Crítico de cinema e colunista de cultura de A Gazeta

Estúdios e redes de cinema em guerra. Seria o fim de uma era?

Em meio à pandemia da Covid-19, estúdios repensam distribuição e irritam exibidores

Publicado em 03/05/2020 às 06h00
Atualizado em 03/05/2020 às 06h00
"Trolls 2" . Crédito: Universal/Divulgação
"Trolls 2" . Crédito: Universal/Divulgação

Por incrível que pareça, a semana foi agitadíssima no paralisado mundo do cinema. Para explicar o que rolou, porém, tenho que fazer um pequeno flashback. Vem comigo que te explico no caminho.

Quando os cinemas dos EUA foram fechados devido à pandemia da covid-19, os estúdios ficaram sem ter o que fazer com os lançamentos que estavam agendados. Enquanto a maioria adiou seus principais lançamentos para o final do ano ou até mesmo para o ano que vem, a Universal pensou: “quer saber? Deixa eu testar uma parada aqui”.

┄┄┄┄┄┄┄┄┄┄┄┄┄┄┄┄┄┄┄┄

**ATIVIDADE A**
Transcreva, do texto sobre estúdios e redes de cinema, o trecho que vai de "Publicado em 03/05/2020" até "explico no caminho.", incluindo essas palavras.
**ATIVIDADE B**
No texto sobre estúdios e redes de cinema, enumere todas as frases do parágrafo que começa com "Por incrível que pareça".

**DADOS FORNECIDOS**
┄┄┄┄┄┄┄┄┄┄┄┄┄┄┄┄┄┄┄┄

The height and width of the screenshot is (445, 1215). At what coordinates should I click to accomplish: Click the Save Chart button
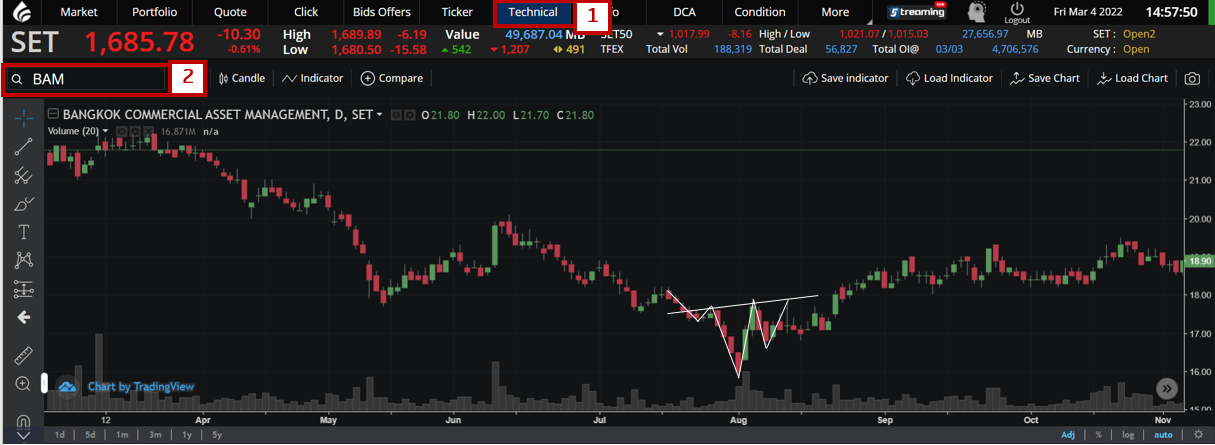click(1045, 78)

┄┄┄┄┄┄┄┄┄┄┄┄┄┄┄┄┄┄┄┄

**RESPOSTA A**
Publicado em 03/05/2020 às 06h00
Atualizado em 03/05/2020 às 06h00
"Trolls 2" . Crédito: Universal/Divulgação
"Trolls 2" . Crédito: Universal/Divulgação

Por incrível que pareça, a semana foi agitadíssima no paralisado mundo do cinema. Para explicar o que rolou, porém, tenho que fazer um pequeno flashback. Vem comigo que te explico no caminho.

**RESPOSTA B**
1. Por incrível que pareça, a semana foi agitadíssima no paralisado mundo do cinema.
2. Para explicar o que rolou, porém, tenho que fazer um pequeno flashback.
3. Vem comigo que te explico no caminho.